Wednesday, May 09, 2007

5 Best Cookies

• Levain: Dark Chocolate Chocolate Chip Cookie
Heavy (about six ounces); mountainous (studded with chips); and rich (chocolate on chocolate action).

• Grey Dog: Chocolate Peanut Butter Coookie
Ginormous (a good six inches in diameter?); two great tastes that taste great together.

• Porto Rico: Gingersnap Cookie
Moist & chewy; sweet & savory; under a buck.

• The City Bakery: Reverse Chocolate Chip Cookie
Yummy white chocolate/dark chocolate blend; flat as opposed to fat, but big nonetheless.

• Petrossian: Chocolate Chunk with Pecans
Ordinarily, not a fan of nuts with my chocolate chips, but these cookies are so huge and chocolaty, the pecans break up the richness nicely. (Plus, bonus points for using pecans instead of walnuts.)

Thursday, April 26, 2007

Take Two


Birdbath Bakery spreads wings, heads westward.

Is it Build a Green Bakery? Or Birdbath Bakery? Or is this naming business trickery to ratchet up buzz? Does it matter? No, so long as the cookies and scones and muffins and croissants remain so tasty (and the ingredients, organic).

The City Bakery's second Birdbath offshoot is open in the West Village. Which means candied ginger scones, raspberry bran muffins, pretzel croissants, and chocolate chip cookies, served in eco environs, can be found twice as easily.

Pedal your bike over and get on the green bandwagon. It's more delicious than you ever imagined.

Birdbath
145 Seventh Ave South at Charles Street
646.722.6565

Thursday, February 15, 2007

Haute, Haute, Haute!



The best thing about winter? Duh. Hot chocolate.

Baby, it’s cold outside. But thankfully, it's bustling and warm at The City Bakery. This Flatiron uber-bakery and café is filled with the beckoning scents of fresh baked goods. Unfortunately, it's also filled with New Yorkers looking for a fix of something good — "good," in this case meaning either good for you, or just yum-good.

The Bakery boasts an enormous salad bar tucked in the rear, and it's nothing to turn your nose up at. Parsnip chips, buckwheat noodles, scrambled tofu, and macaroni and cheese are made with greenmarket ingredients, vibrantly colored and decadently dressed. But what's more decadent are the baked goods up front — pretzel croissants, lemon tarts, peanut butter cookies — and a vat of hot chocolate that is so thick, a mini-waterwheel device keeps it stirring so it doesn't coagulate into a solid block of chocolate.
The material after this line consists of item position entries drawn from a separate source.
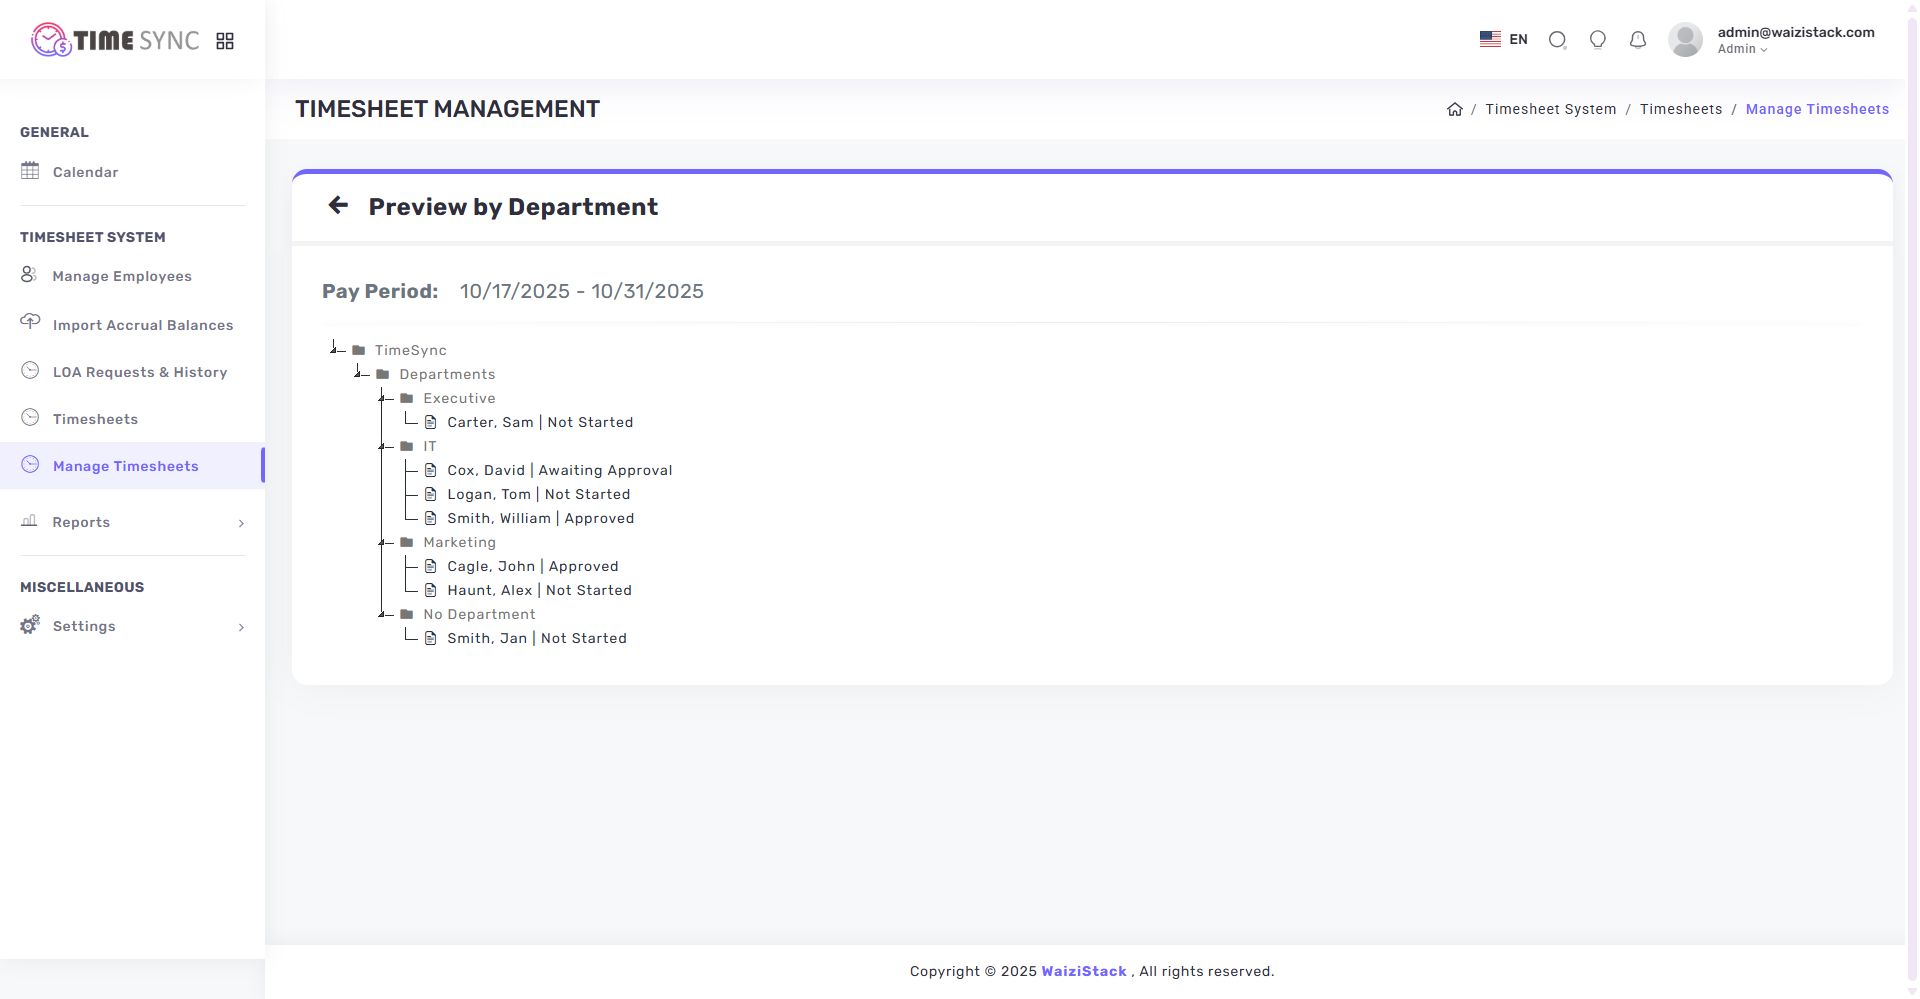Open the Settings gear in the sidebar
The width and height of the screenshot is (1920, 999).
[x=29, y=625]
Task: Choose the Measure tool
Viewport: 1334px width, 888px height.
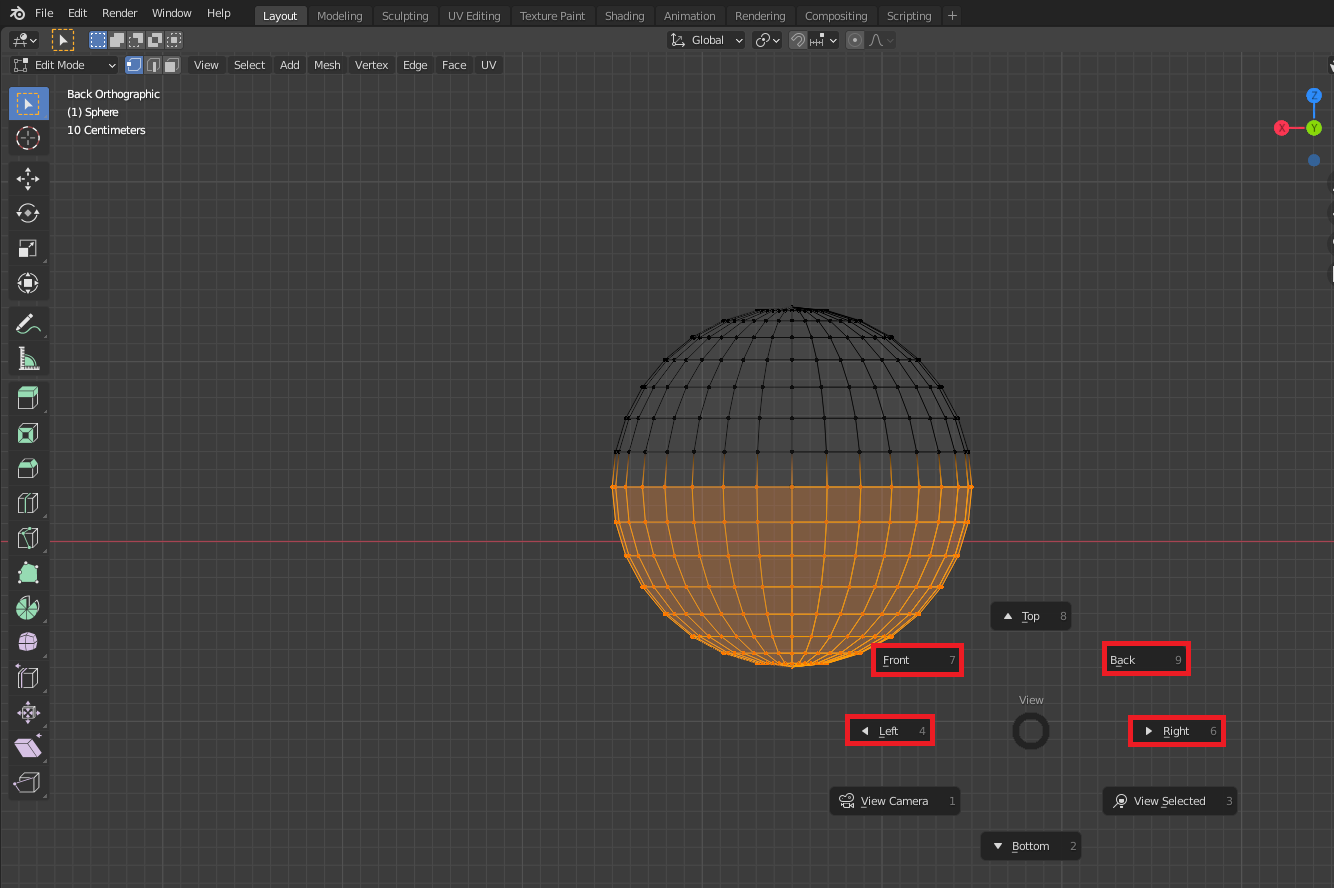Action: pos(28,359)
This is the crème de la crème of cocoa.

The chocolaty treat, served in a sturdy white crock and dusted with cocoa, is the most decadent cup in the city. Super thick and rich, it warrants a "wow" and a totally satisfied smile — maybe even a fit of giggles. If you want to be positively sure that it can’t get any better, order it topped with a sweet homemade marshmallow. Is enduring the hustle and bustle and long lines of The City Bakery worth their famed hot chocolate? In a word, yes.